*THE PROBLEM*.
All of the records below need to be copied exactly.

*RECORDS FOR THE EXERCISE*.
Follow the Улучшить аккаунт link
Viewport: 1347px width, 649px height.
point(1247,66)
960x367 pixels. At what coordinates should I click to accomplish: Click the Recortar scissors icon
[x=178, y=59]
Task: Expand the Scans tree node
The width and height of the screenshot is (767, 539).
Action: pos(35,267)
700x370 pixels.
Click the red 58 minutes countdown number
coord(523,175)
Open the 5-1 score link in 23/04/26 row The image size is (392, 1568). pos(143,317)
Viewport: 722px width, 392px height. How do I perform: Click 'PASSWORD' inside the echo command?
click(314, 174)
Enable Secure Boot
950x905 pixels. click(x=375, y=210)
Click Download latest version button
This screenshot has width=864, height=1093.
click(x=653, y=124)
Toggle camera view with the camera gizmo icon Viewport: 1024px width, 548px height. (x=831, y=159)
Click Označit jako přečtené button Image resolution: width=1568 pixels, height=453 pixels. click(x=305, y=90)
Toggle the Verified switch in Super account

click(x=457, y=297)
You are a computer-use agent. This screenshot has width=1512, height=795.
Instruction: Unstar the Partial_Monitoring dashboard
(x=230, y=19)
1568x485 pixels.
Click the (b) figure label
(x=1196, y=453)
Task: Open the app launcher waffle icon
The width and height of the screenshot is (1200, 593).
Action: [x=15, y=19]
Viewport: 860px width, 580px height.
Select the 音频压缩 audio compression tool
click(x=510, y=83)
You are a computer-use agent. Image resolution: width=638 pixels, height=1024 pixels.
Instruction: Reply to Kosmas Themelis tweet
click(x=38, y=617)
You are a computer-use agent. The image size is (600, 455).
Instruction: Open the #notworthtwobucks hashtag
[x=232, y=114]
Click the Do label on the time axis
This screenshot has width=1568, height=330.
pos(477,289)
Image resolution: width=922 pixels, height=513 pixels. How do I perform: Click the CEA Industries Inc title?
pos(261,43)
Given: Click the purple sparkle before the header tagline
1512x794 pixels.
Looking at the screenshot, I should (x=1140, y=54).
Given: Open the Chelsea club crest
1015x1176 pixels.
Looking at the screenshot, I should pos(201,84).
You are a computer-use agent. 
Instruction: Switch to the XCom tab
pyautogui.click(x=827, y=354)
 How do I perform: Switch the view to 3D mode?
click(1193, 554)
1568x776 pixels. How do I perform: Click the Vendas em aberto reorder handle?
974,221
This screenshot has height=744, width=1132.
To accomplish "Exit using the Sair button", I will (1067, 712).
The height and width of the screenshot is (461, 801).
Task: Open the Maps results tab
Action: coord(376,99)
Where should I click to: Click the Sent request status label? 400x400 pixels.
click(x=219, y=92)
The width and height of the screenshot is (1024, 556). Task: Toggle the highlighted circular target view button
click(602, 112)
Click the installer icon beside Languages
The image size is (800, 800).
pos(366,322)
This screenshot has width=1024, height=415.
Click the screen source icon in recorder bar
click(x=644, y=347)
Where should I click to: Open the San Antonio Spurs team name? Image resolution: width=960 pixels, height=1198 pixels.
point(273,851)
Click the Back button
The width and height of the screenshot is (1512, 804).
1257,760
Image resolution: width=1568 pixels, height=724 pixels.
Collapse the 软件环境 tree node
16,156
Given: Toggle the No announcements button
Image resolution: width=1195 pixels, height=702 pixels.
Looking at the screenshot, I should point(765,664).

*EXERCISE RESPONSE*.
Follow the Улучшить аккаунт link
Viewport: 1347px width, 649px height.
point(1247,66)
960x367 pixels. At what coordinates should I click to accomplish: Click the Recortar scissors icon
[x=178, y=59]
Task: Expand the Scans tree node
The width and height of the screenshot is (767, 539).
Action: pos(35,267)
700x370 pixels.
Click the red 58 minutes countdown number
coord(523,175)
Open the 5-1 score link in 23/04/26 row The image size is (392, 1568). pos(143,317)
Viewport: 722px width, 392px height. How do I perform: Click 'PASSWORD' inside the echo command?
click(314, 174)
Enable Secure Boot
950x905 pixels. click(x=375, y=210)
Click Download latest version button
This screenshot has width=864, height=1093.
click(x=653, y=124)
Toggle camera view with the camera gizmo icon Viewport: 1024px width, 548px height. (x=831, y=159)
Click Označit jako přečtené button Image resolution: width=1568 pixels, height=453 pixels. click(x=305, y=90)
Toggle the Verified switch in Super account

click(x=457, y=297)
You are a computer-use agent. This screenshot has width=1512, height=795.
Instruction: Unstar the Partial_Monitoring dashboard
(x=230, y=19)
1568x485 pixels.
Click the (b) figure label
(x=1196, y=453)
Task: Open the app launcher waffle icon
The width and height of the screenshot is (1200, 593).
Action: [x=15, y=19]
Viewport: 860px width, 580px height.
Select the 音频压缩 audio compression tool
click(x=510, y=83)
You are a computer-use agent. Image resolution: width=638 pixels, height=1024 pixels.
Instruction: Reply to Kosmas Themelis tweet
click(x=38, y=617)
You are a computer-use agent. The image size is (600, 455).
Instruction: Open the #notworthtwobucks hashtag
[x=232, y=114]
Click the Do label on the time axis
This screenshot has width=1568, height=330.
pos(477,289)
Image resolution: width=922 pixels, height=513 pixels. How do I perform: Click the CEA Industries Inc title?
pos(261,43)
Given: Click the purple sparkle before the header tagline
1512x794 pixels.
Looking at the screenshot, I should (x=1140, y=54).
Given: Open the Chelsea club crest
1015x1176 pixels.
Looking at the screenshot, I should pos(201,84).
You are a computer-use agent. 
Instruction: Switch to the XCom tab
pyautogui.click(x=827, y=354)
 How do I perform: Switch the view to 3D mode?
click(1193, 554)
1568x776 pixels. How do I perform: Click the Vendas em aberto reorder handle?
974,221
This screenshot has height=744, width=1132.
To accomplish "Exit using the Sair button", I will (1067, 712).
The height and width of the screenshot is (461, 801).
Task: Open the Maps results tab
Action: coord(376,99)
Where should I click to: Click the Sent request status label? 400x400 pixels.
click(x=219, y=92)
The width and height of the screenshot is (1024, 556). Task: Toggle the highlighted circular target view button
click(602, 112)
Click the installer icon beside Languages
The image size is (800, 800).
pos(366,322)
This screenshot has width=1024, height=415.
Click the screen source icon in recorder bar
click(x=644, y=347)
Where should I click to: Open the San Antonio Spurs team name? Image resolution: width=960 pixels, height=1198 pixels.
point(273,851)
Click the Back button
The width and height of the screenshot is (1512, 804).
1257,760
Image resolution: width=1568 pixels, height=724 pixels.
Collapse the 软件环境 tree node
16,156
Given: Toggle the No announcements button
Image resolution: width=1195 pixels, height=702 pixels.
Looking at the screenshot, I should point(765,664).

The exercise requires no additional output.